- TASK DESCRIPTION: Work out how many lines in the entries below include the word "folder", and give only that figure.

[Saved data entries]
══════════════════════════════
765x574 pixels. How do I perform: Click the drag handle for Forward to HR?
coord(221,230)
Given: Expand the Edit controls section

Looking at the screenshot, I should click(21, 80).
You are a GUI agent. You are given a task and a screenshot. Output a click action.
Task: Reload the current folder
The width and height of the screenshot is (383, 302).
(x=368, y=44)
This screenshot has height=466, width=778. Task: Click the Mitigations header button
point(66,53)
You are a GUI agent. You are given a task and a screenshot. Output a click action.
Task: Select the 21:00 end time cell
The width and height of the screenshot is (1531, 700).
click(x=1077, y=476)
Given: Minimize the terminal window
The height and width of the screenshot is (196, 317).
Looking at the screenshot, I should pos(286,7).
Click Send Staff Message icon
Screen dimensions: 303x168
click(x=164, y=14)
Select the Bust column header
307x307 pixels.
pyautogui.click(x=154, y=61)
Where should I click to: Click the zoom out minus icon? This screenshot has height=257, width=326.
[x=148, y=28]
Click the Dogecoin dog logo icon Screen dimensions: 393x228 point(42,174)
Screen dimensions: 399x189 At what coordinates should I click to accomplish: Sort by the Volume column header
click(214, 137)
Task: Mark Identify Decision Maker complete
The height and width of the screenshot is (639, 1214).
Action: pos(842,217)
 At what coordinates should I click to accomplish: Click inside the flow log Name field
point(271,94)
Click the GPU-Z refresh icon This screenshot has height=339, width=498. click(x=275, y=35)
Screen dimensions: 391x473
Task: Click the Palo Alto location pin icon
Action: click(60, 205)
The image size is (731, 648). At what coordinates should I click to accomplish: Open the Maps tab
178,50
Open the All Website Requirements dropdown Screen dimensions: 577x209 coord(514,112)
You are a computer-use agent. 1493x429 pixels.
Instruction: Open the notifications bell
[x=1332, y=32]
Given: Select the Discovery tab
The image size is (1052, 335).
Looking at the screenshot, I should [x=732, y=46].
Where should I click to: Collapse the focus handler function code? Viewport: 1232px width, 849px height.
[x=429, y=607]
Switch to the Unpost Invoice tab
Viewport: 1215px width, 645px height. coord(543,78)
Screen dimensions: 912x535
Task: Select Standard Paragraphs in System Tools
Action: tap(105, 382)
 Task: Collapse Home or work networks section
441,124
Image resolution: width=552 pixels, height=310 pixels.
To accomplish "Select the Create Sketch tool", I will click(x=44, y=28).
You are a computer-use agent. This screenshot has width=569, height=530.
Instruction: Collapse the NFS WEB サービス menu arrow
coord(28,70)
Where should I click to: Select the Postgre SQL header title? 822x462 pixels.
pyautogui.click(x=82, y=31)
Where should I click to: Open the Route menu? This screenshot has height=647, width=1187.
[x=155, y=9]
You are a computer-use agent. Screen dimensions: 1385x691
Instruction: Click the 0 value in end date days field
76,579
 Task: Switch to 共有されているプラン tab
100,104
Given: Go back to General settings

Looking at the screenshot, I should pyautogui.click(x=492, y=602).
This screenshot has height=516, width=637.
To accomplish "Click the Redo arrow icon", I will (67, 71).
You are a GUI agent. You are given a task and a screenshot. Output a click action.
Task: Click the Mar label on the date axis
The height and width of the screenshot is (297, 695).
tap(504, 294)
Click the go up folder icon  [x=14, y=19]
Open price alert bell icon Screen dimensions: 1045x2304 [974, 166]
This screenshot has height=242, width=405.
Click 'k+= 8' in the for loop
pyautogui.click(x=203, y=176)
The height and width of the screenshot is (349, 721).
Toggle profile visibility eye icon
══════════════════════════════
- SOLUTION TO THE EXERCISE: 2